Maximum disruption. That’s the purpose of going on strike. You will have read the global figures on the impact of the Strike Action on November 30th but I felt it was important to write about the local impact. Let’s begin with some basics
1.In an average District General Hospital (DGH) they will undertake about 2,000 outpatient appointments per day and 180 elective operations.
2. On an average week day, a DGH will admit about 80 patients through A&E. On the weekend this will drop to 65.
Based on the above, the staffing levels are determined and bed moves are managed. The Trust will run its operations tightly. Any significant increase in A&E attendances & admissions will be felt across the Trust. Naturally, weekends have lower staffing levels because of the lower number of potential admissions. On top of this, every Trust has sophisticated admission prediction tools, and they will increase / decrease elective activity in response to these predictions. But like the weather, these predictions are sometimes wrong.

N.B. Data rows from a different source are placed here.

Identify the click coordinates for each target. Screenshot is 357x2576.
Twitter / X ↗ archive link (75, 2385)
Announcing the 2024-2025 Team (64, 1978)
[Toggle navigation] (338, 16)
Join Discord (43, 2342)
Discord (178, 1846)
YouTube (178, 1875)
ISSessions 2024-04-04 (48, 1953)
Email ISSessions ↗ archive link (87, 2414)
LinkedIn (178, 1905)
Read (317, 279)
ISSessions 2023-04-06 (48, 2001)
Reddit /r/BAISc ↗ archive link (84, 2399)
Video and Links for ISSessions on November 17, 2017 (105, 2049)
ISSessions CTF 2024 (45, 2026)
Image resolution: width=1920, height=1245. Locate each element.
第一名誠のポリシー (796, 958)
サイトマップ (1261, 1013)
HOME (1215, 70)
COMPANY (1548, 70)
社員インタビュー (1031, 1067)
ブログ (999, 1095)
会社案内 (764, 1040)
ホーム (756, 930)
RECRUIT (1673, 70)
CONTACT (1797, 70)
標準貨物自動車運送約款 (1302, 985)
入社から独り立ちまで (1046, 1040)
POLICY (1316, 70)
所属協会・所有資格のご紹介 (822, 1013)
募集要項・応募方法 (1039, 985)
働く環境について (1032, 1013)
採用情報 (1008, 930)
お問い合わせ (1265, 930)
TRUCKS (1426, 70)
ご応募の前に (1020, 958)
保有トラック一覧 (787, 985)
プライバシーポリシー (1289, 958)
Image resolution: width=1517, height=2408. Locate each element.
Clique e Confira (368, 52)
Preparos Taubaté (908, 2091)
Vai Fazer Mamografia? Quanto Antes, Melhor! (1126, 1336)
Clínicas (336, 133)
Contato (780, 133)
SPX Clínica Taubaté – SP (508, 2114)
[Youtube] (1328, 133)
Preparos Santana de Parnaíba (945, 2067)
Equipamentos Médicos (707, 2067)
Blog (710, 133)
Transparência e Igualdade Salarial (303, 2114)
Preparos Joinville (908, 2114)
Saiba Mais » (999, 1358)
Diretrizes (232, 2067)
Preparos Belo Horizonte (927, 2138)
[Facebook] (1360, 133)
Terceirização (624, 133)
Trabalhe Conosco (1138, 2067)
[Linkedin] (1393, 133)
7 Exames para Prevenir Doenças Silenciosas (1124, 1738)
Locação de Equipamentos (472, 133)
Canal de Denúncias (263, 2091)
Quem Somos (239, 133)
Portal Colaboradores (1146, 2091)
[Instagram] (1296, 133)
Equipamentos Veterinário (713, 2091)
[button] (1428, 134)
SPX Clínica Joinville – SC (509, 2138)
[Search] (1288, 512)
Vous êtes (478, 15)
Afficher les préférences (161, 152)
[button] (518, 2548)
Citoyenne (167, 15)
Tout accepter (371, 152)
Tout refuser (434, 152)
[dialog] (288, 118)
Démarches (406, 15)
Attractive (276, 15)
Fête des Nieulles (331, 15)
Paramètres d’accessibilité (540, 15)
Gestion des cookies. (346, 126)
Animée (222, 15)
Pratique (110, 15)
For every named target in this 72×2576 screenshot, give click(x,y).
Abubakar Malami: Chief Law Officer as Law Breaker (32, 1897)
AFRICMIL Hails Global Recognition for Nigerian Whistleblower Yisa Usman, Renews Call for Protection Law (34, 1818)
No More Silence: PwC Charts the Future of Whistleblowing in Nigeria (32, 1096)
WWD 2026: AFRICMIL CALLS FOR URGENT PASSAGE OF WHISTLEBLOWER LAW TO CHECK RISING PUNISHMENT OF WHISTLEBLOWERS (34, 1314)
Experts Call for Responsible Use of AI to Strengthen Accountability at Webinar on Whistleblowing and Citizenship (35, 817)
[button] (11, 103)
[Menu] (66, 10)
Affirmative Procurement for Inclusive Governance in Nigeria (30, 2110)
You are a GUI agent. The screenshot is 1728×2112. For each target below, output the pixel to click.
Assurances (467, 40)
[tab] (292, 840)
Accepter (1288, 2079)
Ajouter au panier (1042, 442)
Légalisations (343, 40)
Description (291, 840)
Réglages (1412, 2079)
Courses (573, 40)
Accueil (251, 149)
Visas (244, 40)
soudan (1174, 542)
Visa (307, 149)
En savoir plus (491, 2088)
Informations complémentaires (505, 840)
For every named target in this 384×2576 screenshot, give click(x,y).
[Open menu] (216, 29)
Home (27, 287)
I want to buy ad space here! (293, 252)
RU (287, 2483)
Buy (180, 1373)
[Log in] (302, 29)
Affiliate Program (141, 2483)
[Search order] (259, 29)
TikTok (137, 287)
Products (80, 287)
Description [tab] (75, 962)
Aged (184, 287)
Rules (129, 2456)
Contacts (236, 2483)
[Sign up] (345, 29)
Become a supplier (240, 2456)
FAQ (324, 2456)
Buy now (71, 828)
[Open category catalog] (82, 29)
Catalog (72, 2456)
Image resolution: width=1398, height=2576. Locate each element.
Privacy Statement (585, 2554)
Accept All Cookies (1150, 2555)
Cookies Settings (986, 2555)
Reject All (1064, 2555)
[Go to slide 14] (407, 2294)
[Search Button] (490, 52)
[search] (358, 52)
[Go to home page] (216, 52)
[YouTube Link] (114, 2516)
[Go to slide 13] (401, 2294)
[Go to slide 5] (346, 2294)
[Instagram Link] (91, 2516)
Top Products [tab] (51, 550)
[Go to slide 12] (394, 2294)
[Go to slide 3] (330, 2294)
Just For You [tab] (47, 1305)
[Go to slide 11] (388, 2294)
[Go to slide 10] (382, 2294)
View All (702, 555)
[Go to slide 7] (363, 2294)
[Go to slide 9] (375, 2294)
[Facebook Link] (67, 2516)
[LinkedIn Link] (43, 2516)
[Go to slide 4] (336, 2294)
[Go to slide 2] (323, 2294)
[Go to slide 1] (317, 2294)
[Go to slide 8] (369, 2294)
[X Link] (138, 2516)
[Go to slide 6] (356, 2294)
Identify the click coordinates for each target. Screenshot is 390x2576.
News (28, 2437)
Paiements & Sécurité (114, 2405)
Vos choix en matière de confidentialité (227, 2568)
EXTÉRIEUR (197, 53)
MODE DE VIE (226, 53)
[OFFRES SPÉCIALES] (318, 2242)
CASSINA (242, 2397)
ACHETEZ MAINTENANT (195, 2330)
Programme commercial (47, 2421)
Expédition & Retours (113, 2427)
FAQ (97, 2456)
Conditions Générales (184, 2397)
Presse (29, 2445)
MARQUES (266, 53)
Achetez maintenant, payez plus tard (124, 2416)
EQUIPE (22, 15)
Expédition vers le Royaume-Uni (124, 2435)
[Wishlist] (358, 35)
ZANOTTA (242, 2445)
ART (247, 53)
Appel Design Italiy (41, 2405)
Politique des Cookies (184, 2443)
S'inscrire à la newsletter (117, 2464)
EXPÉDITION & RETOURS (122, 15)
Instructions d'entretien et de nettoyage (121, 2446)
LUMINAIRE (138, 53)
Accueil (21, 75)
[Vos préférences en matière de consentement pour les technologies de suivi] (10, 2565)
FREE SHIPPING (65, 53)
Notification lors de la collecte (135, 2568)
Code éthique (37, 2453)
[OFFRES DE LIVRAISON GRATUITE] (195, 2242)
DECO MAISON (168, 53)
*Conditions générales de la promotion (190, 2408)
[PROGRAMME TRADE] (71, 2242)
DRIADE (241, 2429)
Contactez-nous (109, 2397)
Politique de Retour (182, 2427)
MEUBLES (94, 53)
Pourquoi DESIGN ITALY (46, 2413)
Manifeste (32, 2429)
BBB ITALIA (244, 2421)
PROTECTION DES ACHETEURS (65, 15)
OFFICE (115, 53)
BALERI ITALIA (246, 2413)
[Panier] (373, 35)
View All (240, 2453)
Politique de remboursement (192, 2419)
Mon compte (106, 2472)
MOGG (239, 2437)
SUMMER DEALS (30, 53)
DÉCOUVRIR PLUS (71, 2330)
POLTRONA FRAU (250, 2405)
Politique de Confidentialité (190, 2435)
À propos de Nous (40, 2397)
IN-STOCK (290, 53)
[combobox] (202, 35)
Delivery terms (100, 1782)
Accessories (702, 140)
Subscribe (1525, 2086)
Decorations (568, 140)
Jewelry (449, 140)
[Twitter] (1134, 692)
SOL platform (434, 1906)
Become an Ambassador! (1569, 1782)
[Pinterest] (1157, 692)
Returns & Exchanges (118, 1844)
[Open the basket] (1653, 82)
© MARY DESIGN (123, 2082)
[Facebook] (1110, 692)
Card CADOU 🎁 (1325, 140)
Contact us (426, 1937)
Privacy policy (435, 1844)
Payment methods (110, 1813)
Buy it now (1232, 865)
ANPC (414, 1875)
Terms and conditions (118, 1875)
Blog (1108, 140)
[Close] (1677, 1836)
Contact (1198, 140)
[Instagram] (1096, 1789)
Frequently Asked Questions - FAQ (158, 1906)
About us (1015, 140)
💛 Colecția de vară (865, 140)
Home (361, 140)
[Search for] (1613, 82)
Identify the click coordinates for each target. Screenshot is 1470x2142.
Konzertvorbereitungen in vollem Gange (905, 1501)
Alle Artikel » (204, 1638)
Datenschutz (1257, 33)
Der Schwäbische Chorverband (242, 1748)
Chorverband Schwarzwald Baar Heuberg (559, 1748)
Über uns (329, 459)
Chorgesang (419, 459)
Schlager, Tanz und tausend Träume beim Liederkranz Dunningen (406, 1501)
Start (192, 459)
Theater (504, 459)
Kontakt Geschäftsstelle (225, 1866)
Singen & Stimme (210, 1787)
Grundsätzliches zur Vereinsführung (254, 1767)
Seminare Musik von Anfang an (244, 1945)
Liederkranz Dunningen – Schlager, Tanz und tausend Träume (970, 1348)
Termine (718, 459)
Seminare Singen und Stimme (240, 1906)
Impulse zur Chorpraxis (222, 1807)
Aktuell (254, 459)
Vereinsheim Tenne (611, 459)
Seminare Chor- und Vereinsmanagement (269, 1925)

Turning to elective operations, the theatre list will be determined by the consultant who is recommending the surgery. Each surgeon has different views on how their patients should be treated, and consultants do not “swop” or operate on another consultant’s patient except in exceptional circumstances. The list is drawn up by specialty. Eg a respiratory consultant will operate on all patients with lung conditions, including those with Cancer.
The same applies for outpatient appointments. The key difference with outpatient appointments is that a patient may present with a persistent breathing issue [for example] and in the course of the appointment the potential diagnosis of cancer may present.
There were two strike exemptions on November 30th: one was emergencies, the other was cancer. But as you can see above, it is incredibly difficult to pull out and determine who is a cancer patient on any given day without considerable effort.
Some Trusts treated November 30th November as a Bank Holiday. Whilst it might be a sensible approach, I’m not sure how they pulled that off. Not withstanding the fact that it was [otherwise] a normal working day in terms of predicted admissions, but also the fact that usually, with planned cancellations, six week’s notice needs to be given. Six weeks is deemed as the appropriate length of time to arrange cover / re-arrange appointments in a way that is not disruptive to the Trust.
Since the legislation states that strikers do not need to notify their employer before the day that they intend to go on strike, many Trusts had no idea of the true extent of the disruption. They faced two choices:
1. Continue as normal, assess the situation at 8am on the day, and cancel as appropriate
2. Make cancellations at short-notice. However, the Trust may find itself in a position where many staff arrive for work, only to find that there is no work to do.
The impact on patients should not forgotten. The exemptions were around cancer or emergencies. But what abut the patient who’s been suffering for years with their leg? Their routine operation scheduled for the 30th November is going to change their life. And then it’s cancelled. Or the patient who didn’t know she had cancer, until she attended an outpatient appointment and through discussions with her doctor the diagnosis is made?
Other Trusts took the brave [but in my view the only] option to continue as normal. What was not seen on Wednesday was the considerable work that was done behind the scenes by managers in Trusts to ensure that the hospital continued to run on November 30th. The same managers who are in the unions that were out to strike. And this work continues, as Trusts attempt to recover from the Day of Action. As I said, maximum disruption.